Task =>
Name every person and every company that appears in the article below about the Buffalo Grove marijuana dispensary proposal.

Extract =>
Buffalo Grove hears proposal for combined recreational/medical pot shop

  • Buffalo Grove Trustee David Weidenfeld was the lone village board member to speak out against a proposed combination medical/recreational marijuana business along Milwaukee Avenue.

      Buffalo Grove Trustee David Weidenfeld was the lone village board member to speak out against a proposed combination medical/recreational marijuana business along Milwaukee Avenue. Steve Zalusky | Staff Photographer

 
Updated 11/5/2019 7:43 PM

When Buffalo Grove trustees recently approved zoning for recreational marijuana businesses, the conversation focused on the benefits or evils of the drug's use.

But in presenting a plan for a combination medical/recreational cannabis dispensary to village officials Monday, PDI Medical and its parent company, Cresco Labs, raised some eyebrows by downplaying recreational use and highlighting health.

Given data =>

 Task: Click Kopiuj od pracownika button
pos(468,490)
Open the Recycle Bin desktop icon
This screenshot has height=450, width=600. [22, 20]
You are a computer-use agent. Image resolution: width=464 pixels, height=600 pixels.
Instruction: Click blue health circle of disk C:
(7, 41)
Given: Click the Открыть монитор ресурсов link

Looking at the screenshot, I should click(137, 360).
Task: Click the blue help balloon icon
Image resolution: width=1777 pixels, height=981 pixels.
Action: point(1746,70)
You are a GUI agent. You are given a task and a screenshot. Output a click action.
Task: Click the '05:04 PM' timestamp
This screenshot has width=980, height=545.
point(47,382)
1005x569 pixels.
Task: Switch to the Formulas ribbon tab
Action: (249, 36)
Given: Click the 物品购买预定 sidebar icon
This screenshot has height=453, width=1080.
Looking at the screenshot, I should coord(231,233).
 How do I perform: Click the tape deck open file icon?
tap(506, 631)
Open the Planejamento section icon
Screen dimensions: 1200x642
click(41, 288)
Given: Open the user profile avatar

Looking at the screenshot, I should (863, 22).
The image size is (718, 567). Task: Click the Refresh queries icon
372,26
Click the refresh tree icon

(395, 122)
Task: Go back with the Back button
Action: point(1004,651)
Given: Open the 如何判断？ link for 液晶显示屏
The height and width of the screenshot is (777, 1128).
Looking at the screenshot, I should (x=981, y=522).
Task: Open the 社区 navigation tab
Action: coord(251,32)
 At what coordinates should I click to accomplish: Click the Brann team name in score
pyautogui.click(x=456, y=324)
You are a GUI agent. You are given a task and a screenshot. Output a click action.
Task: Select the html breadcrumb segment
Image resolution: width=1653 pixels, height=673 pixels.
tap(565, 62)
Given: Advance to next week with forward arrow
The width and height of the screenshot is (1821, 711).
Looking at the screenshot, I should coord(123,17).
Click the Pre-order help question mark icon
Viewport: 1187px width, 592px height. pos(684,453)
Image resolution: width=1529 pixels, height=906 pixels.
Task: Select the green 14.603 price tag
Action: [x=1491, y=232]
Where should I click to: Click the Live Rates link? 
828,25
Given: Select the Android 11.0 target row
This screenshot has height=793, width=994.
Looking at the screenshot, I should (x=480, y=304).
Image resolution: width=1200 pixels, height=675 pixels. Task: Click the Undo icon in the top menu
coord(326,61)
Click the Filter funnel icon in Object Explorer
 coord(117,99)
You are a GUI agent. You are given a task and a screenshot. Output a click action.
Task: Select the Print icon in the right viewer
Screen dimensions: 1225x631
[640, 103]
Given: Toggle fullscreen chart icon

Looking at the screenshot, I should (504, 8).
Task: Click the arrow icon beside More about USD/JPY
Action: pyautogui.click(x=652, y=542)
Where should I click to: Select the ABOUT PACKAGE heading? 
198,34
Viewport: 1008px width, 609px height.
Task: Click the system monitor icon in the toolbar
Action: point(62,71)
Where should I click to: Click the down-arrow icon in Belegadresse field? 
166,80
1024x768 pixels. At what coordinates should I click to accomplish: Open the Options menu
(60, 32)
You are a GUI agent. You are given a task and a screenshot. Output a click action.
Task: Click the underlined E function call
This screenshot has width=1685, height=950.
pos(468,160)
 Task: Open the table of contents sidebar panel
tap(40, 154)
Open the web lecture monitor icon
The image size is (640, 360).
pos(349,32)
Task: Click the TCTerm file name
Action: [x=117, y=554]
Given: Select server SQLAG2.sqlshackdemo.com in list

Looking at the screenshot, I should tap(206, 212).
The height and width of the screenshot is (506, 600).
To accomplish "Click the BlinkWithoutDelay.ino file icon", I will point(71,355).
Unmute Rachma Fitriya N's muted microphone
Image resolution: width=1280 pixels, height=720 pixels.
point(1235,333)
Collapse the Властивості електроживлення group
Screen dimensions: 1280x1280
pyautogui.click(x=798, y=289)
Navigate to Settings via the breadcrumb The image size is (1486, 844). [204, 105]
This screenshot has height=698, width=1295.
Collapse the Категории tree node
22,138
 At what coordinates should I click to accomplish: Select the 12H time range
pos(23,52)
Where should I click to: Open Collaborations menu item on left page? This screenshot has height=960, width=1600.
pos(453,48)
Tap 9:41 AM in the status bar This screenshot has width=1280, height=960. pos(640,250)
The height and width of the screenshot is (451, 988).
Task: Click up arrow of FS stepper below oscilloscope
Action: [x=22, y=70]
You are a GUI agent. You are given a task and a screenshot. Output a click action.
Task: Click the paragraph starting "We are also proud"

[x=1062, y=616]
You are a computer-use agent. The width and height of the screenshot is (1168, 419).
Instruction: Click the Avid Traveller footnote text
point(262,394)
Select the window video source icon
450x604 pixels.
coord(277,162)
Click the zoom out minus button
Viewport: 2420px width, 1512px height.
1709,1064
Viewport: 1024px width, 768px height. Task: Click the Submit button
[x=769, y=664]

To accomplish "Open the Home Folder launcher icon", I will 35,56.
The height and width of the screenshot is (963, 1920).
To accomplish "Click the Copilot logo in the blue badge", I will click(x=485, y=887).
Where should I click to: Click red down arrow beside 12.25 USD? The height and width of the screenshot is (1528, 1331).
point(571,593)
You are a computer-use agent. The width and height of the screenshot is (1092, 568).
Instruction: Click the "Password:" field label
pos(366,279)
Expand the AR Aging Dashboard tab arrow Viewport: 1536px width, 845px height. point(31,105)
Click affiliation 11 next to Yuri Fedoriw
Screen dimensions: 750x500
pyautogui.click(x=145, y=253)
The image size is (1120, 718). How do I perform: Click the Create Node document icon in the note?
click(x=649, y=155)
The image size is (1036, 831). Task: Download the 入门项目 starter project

Task output =>
David Weidenfeld, Steve Zalusky, PDI Medical, Cresco Labs